Generally no, because the trêve hivernale is codified for local d’habitation (residential use) and short-term tourist rentals don’t fall in that category. But if your meublé de tourisme has been used as a de facto primary residence by the same person for an extended period, a court may requalify the contract as a residential lease and apply the trêve. Treat any guest who has been in place for more than a few months as potentially benefiting from the full residential protections.
Can I evict a tenant who has a sick child?
You can pursue the procedure, but the loi n° 2023-622 of 19 July 2023 imposes a specific obligation on bailleurs at lease renewal where the tenant is a beneficiary of the allocation journalière de présence parentale (AJPP — paid to parents of a child requiring sustained care for serious illness, disability or accident) and whose annual income falls below the threshold for conventional rental housing: you must propose alternative accommodation respecting their needs. This obligation does not apply to evictions for impayés, but it does apply at the renewal/non-renewal point and the judge will weigh it in any délai de grâce decision.
What happens if my tenant won’t leave even after the eviction order?
Your commissaire de justice requests concours de la force publique from the préfet. The préfet has up to two months to grant or refuse. If granted, the police accompany the bailiff and the eviction proceeds. If refused, the State becomes liable in damages and you can claim compensation for lost rent under the procedure codified by the décret n° 2025-1052 of 3 November 2025.

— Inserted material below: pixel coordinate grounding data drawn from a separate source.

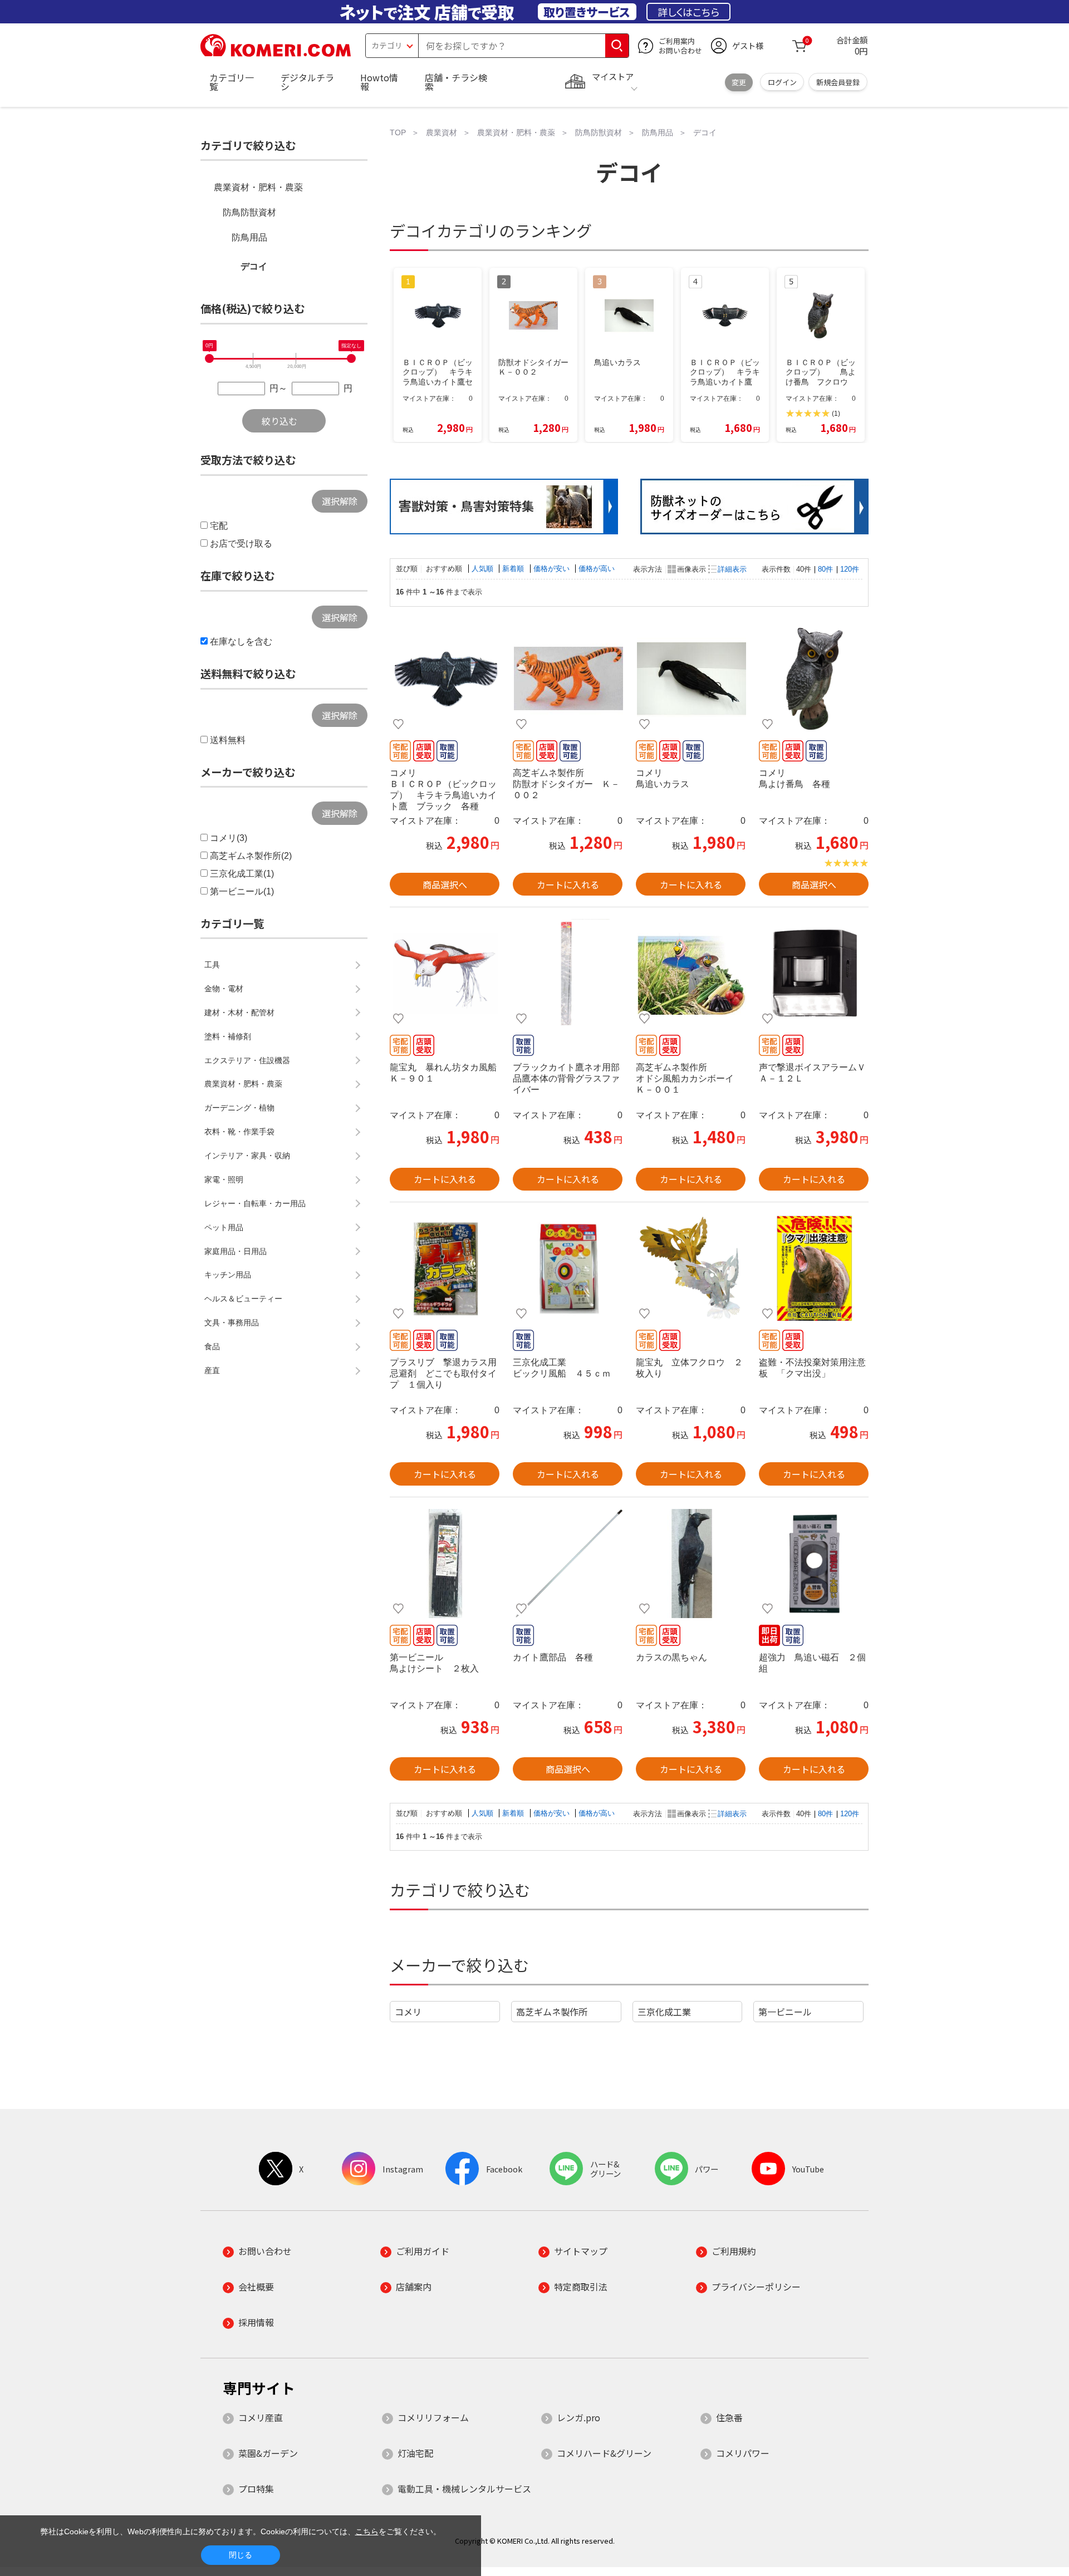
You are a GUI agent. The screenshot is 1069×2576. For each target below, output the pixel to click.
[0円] (209, 358)
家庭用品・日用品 (235, 1251)
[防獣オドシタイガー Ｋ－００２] (567, 679)
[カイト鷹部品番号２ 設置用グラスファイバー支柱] (567, 1563)
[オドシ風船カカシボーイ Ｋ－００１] (691, 973)
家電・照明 (223, 1179)
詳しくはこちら (688, 11)
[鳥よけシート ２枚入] (444, 1563)
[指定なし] (351, 358)
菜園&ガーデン (268, 2453)
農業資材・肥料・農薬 (258, 187)
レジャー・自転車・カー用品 (255, 1203)
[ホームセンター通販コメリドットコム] (275, 53)
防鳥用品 (249, 237)
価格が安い (552, 568)
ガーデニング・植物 (239, 1107)
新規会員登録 (838, 82)
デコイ (254, 266)
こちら (367, 2531)
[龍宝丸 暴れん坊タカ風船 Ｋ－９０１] (444, 973)
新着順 (514, 568)
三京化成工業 (664, 2011)
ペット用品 (223, 1227)
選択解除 (339, 501)
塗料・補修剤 (227, 1036)
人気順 (484, 568)
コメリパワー (742, 2453)
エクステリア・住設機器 (247, 1060)
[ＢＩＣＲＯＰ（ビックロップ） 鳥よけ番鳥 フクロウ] (814, 679)
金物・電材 (223, 988)
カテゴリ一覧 (231, 82)
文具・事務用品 (231, 1322)
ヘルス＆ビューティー (243, 1298)
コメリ (408, 2011)
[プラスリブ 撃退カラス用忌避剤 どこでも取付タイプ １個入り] (444, 1268)
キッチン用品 (227, 1274)
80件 (825, 569)
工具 (212, 964)
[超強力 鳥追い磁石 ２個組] (814, 1563)
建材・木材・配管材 (239, 1012)
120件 (849, 569)
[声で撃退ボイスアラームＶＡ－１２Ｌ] (814, 973)
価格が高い (596, 568)
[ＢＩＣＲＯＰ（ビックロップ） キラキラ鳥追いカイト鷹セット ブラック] (444, 679)
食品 (212, 1346)
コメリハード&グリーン (604, 2453)
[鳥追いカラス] (691, 679)
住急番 (729, 2417)
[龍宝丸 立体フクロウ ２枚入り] (691, 1268)
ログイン (782, 82)
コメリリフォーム (433, 2417)
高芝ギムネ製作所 (551, 2011)
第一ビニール (785, 2011)
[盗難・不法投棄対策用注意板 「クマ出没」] (814, 1268)
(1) (836, 413)
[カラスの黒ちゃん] (691, 1563)
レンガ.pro (578, 2417)
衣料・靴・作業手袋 (239, 1131)
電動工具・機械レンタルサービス (464, 2488)
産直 (212, 1370)
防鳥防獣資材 (249, 212)
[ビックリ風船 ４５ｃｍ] (567, 1268)
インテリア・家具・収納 (247, 1155)
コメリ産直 (260, 2417)
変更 (739, 82)
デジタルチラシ (307, 82)
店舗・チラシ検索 (456, 82)
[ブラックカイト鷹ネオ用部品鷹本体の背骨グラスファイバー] (567, 973)
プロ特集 (256, 2488)
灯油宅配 (415, 2453)
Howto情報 (379, 82)
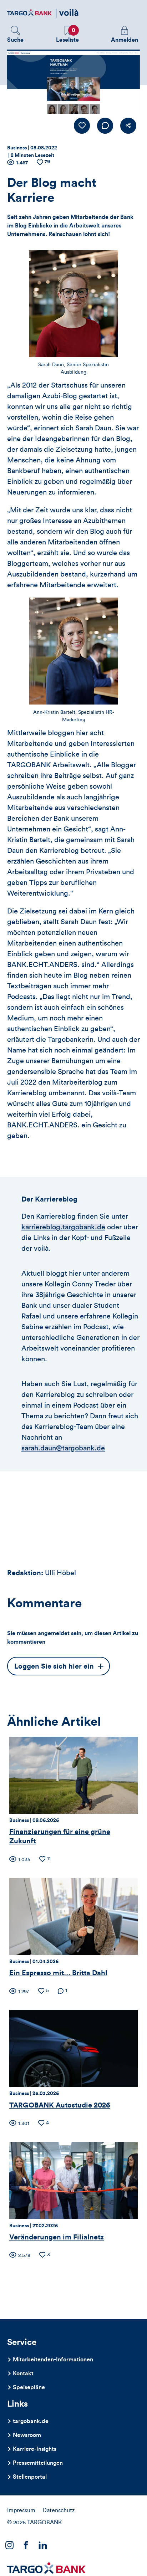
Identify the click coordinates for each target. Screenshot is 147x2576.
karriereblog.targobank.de (63, 1227)
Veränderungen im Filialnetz (56, 2237)
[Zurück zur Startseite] (42, 13)
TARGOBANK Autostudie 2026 (59, 2105)
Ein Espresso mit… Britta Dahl (58, 1973)
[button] (15, 34)
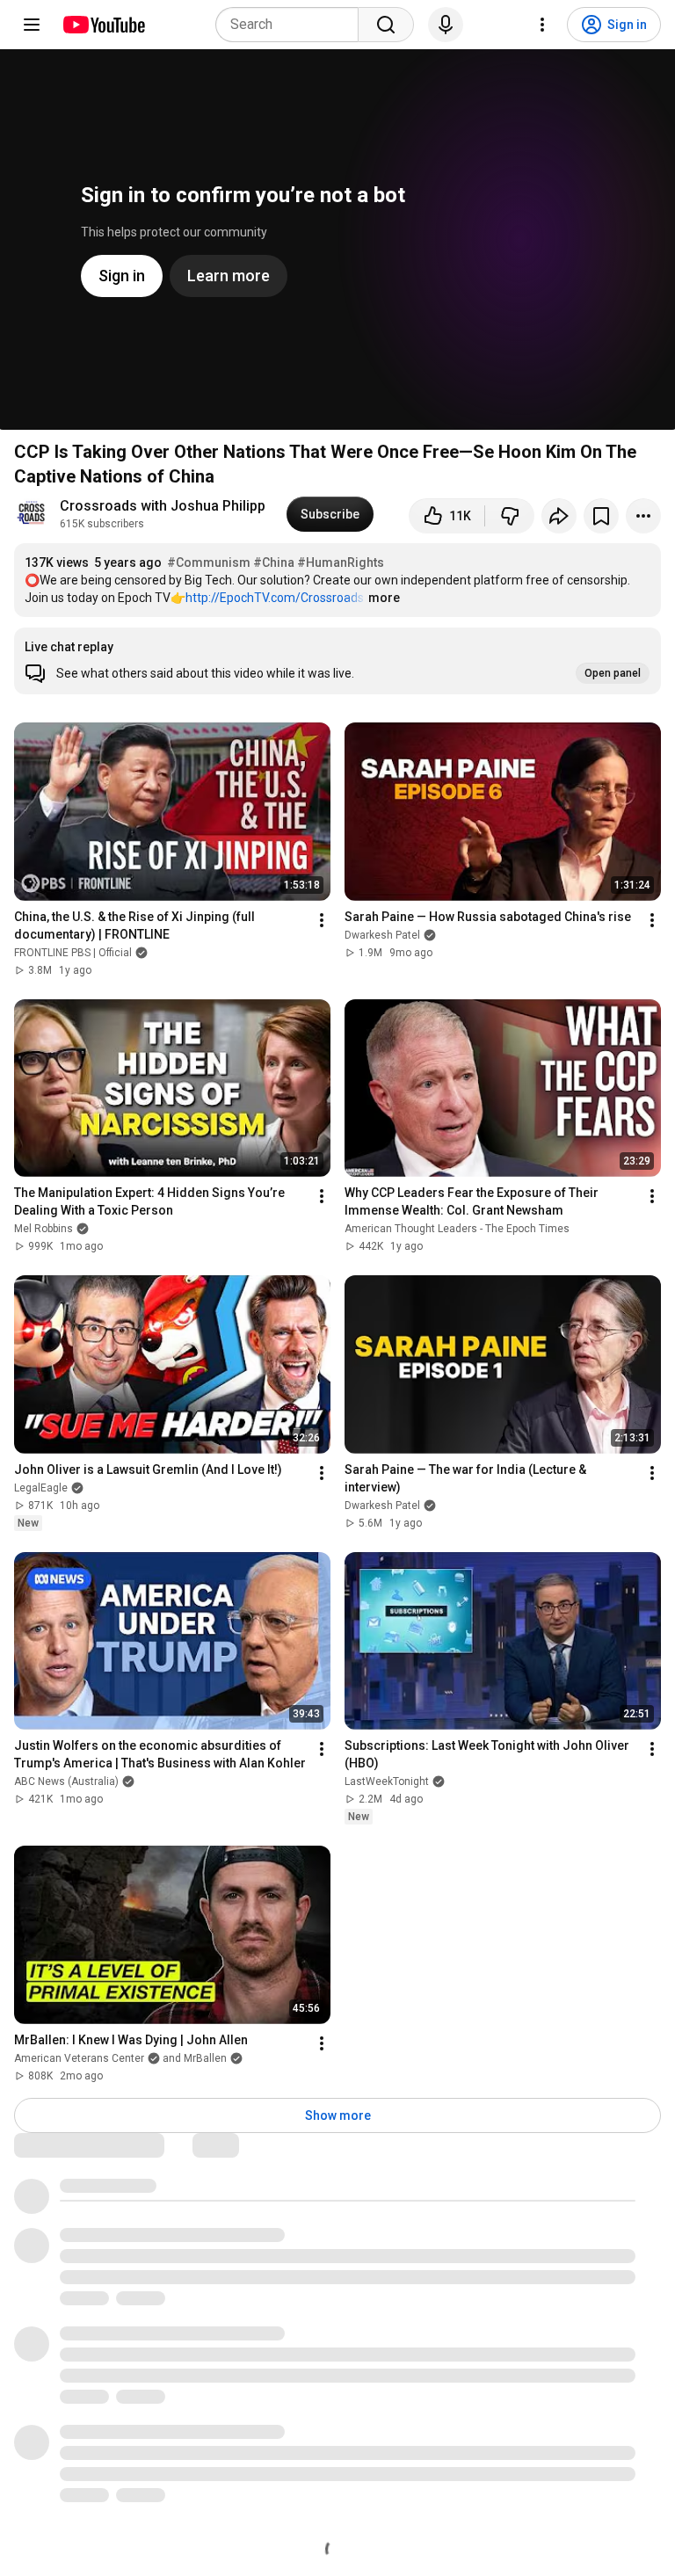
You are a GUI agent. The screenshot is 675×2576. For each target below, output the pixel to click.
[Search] (386, 24)
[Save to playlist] (601, 515)
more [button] (384, 598)
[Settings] (542, 24)
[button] (337, 661)
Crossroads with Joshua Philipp (162, 505)
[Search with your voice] (445, 24)
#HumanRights (340, 562)
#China (273, 562)
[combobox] (292, 24)
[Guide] (31, 24)
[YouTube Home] (103, 24)
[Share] (559, 515)
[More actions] (643, 515)
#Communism (208, 562)
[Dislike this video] (509, 515)
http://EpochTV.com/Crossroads (274, 598)
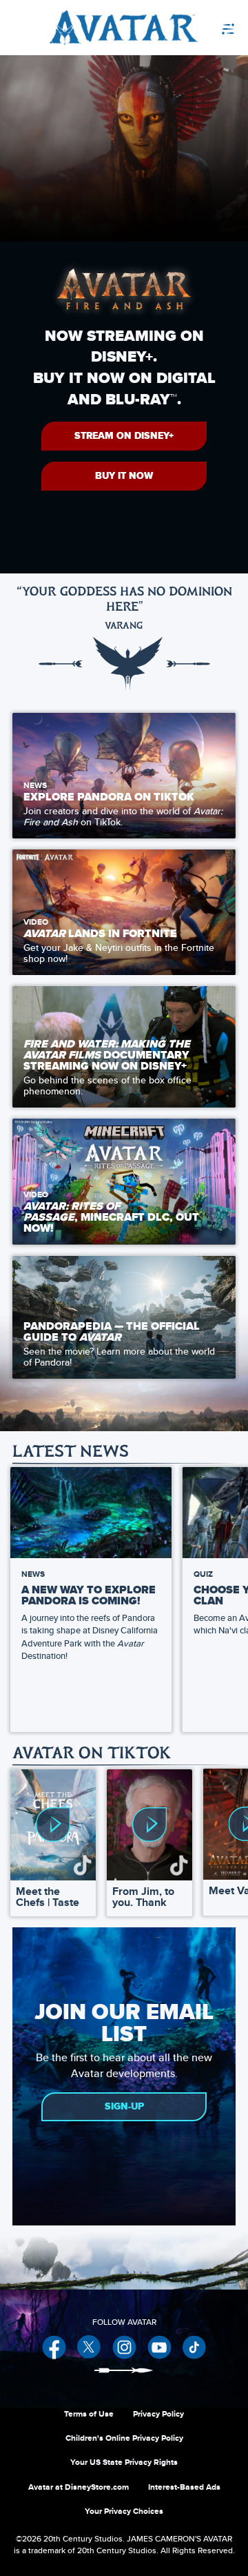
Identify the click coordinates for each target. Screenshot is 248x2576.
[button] (124, 436)
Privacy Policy (158, 2414)
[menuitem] (196, 27)
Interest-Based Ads (184, 2487)
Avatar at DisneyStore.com (78, 2487)
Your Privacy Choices (124, 2511)
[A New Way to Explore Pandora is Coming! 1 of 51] (91, 1512)
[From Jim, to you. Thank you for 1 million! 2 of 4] (149, 1824)
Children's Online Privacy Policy (124, 2438)
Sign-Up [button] (124, 2106)
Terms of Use (89, 2414)
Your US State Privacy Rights (124, 2462)
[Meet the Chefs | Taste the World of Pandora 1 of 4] (53, 1824)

How much does it cost to evict a tenant in France?
Budget between €4,000 and €8,000 for a clean case: avocat fees of €2,500–€5,000, commissaire de justice fees of €300–€1,200 across the procedural actes, plus furniture transport, storage, and incidental costs. A contested case with appeals can easily exceed €10,000. These costs are theoretically borne by the tenant under article L. 111-8 CPCE, but recovery is almost never realistic.
Does the loi anti-squat 2023 actually help if my property is squatted?
Yes — and the loi du 27 juillet 2023 specifically extended the prefectoral fast-track of article 38 loi DALO to unfurnished properties, which used to fall outside the regime. The criminal route under article 226-4 of the Code pénal still requires the property to be a domicile in the criminal-law sense (i.e. furnished and recently occupied), so the criminal plainte route is fragile for an empty between-tenancies flat. But the administrative fast-track is open. Leaving minimal furniture in any vacant rental remains good practice — it strengthens both files — but is no longer strictly necessary for the article 38 procedure.